Physics-informed inference of aerial animal movements from weather radar data

TL;DR

Physics-informed inference combines a convolutional encoder with a locally linear Gaussian state-space model and Kalman smoothing to reconstruct high-dimensional aerial animal movement fields from partial weather radar data. The approach uses a physics-informed loss based on the continuity equation to enforce mass conservation, enabling unsupervised training without ground-truth fields. Experiments on synthetic radar data show improved reconstruction quality and data efficiency over baselines, along with meaningful uncertainty estimates.
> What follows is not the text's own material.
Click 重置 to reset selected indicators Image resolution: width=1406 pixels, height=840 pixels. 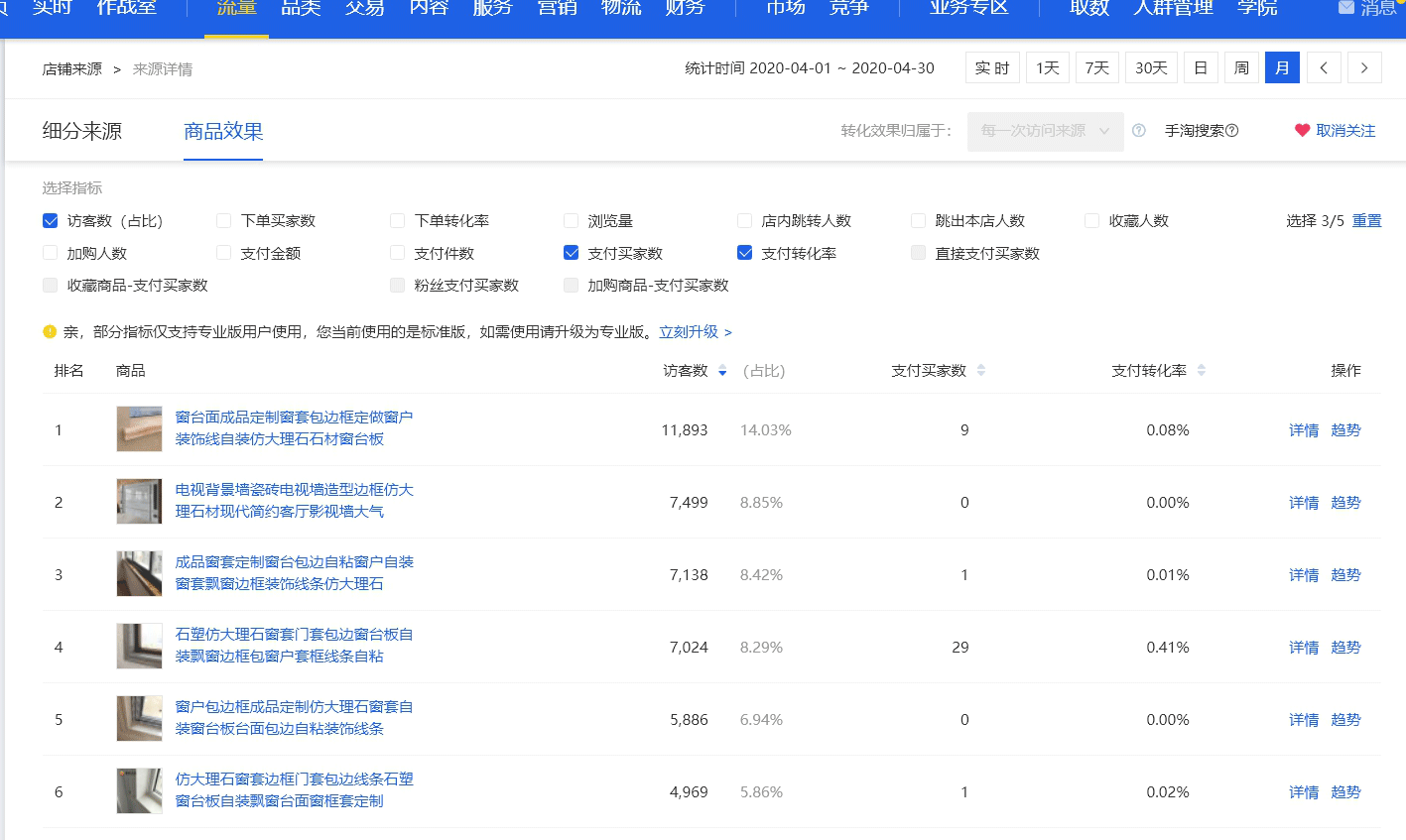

The work offers a data-efficient pathway to infer detailed density and velocity fields for ecological applications, while acknowledging real-world challenges such as non-biological echoes and 3D radar data formats.

Abstract

Studying animal movements is essential for effective wildlife conservation and conflict mitigation. For aerial movements, operational weather radars have become an indispensable data source in this respect. However, partial measurements, incomplete spatial coverage, and poor understanding of animal behaviours make it difficult to reconstruct complete spatio-temporal movement patterns from available radar data. We tackle this inverse problem by learning a mapping from high-dimensional radar measurements to low-dimensional latent representations using a convolutional encoder. Under the assumption that the latent system dynamics are well approximated by a locally linear Gaussian transition model, we perform efficient posterior estimation using the classical Kalman smoother. A convolutional decoder maps the inferred latent system states back to the physical space in which the known radar observation model can be applied, enabling fully unsupervised training. To encourage physical consistency, we additionally introduce a physics-informed loss term that leverages known mass conservation constraints. Our experiments on synthetic radar data show promising results in terms of reconstruction quality and data-efficiency.

Figures (7)

• Figure 1: Schematic overview of our method. Partial and noisy observations from Doppler weather radars are mapped to lower-dimensional latent observations $\mathbf{w}_t$, which are used to perform efficient inference in the LGSSM using the Kalman smoother. Finally, posterior estimates for latent states $\mathbf{z}_t$ are mapped back to physical space in which the reconstruction loss and a physics-informed loss are computed.
• Figure 2: Qualitative comparison of three different reconstruction methods. We show reconstructions of a single velocity field (t=8) from the test set. For all methods, the radar range was set to $d_n=2$.
• Figure 3: RMSE for velocities (left) and log-densities (right) reconstructed by our method, using a varying number of training sequences. Shaded regions correspond to one standard deviation around the mean using 3 different seeds.
• Figure 4: Reconstruction error (RMSE) and uncertainty as a function of time, using our method with radar range $d_n=2$ and 1000 training sequences. Uncertainties are computed as the standard deviation over reconstructions based on 10 samples from the latent posterior $\mathcal{N}(\mathbf{z}_t^+,\mathbf{\Sigma}_t^+)$. Shaded regions correspond to one standard deviation around the mean computed for 50 test sequences.
• Figure 5: Samples from a time series of synthetic velocity (top row) and density (bottom row) fields.